Temperature: 21 °C
Atmospheric oxygen: 12.5%
The Cambrian period was the first geological period of the Paleozoic era, it marked a profound change in life on Earth. Prior to the Cambrian, the majority of living organisms were small and simple. However, in the Cambrian rapid diversification occurred, in an event is known as the Cambrian Explosion. The great glaciers of the Proterozoic era were long melted – the sea level was high, which led to large areas of the continents being flooded by warm, shallow seas ideal for sea life.

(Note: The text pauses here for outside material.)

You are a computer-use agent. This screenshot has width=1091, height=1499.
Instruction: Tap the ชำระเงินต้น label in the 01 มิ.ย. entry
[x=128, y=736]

The Earth was generally cool during the Early Cambrian, probably due to the ancient continent of Gondwana covering the South Pole and cutting off polar ocean currents. However, average temperatures were still 7 degrees higher than today. There were likely polar ice caps and a series of glaciations, but it became warmer towards the end of the period; the glaciers retreated and eventually disappeared, and sea levels rose dramatically. This trend would continue into the Ordovician period.
Hallucigenia is a genus of Cambrian xenusiids known from articulated fossils in Burgess Shale-type deposits in Canada and China, and from isolated spines around the world.
Conodonts are extinct agnathan chordates resembling eels, classified in the class Conodonta. For many years, they were known only from tooth-like microfossils found in isolation and now called conodont elements. Knowledge about soft tissues remains limited.
Myllokunmingia is a genus of basal chordate from the Lower Cambrian Maotianshan shales of China, thought to be a vertebrate, although this is not conclusively proven. It is 28 mm long and 6 mm high. It is among the oldest possible craniates, found in the lower Cambrian Chengjiang.
Opabinia regalis is an extinct, stem group arthropod found in the Middle Cambrian Burgess Shale Lagerstätte of British Columbia, Canada. Fewer than twenty good specimens have been described; 3 specimens of Opabinia are known from the Greater Phyllopod bed, where they constitute less than 0.1% of the community.
Marrella splendens is an extinct arthropod known from the middle Cambrian Burgess Shale of British Columbia. It is the most common animal represented in the Burgess Shale.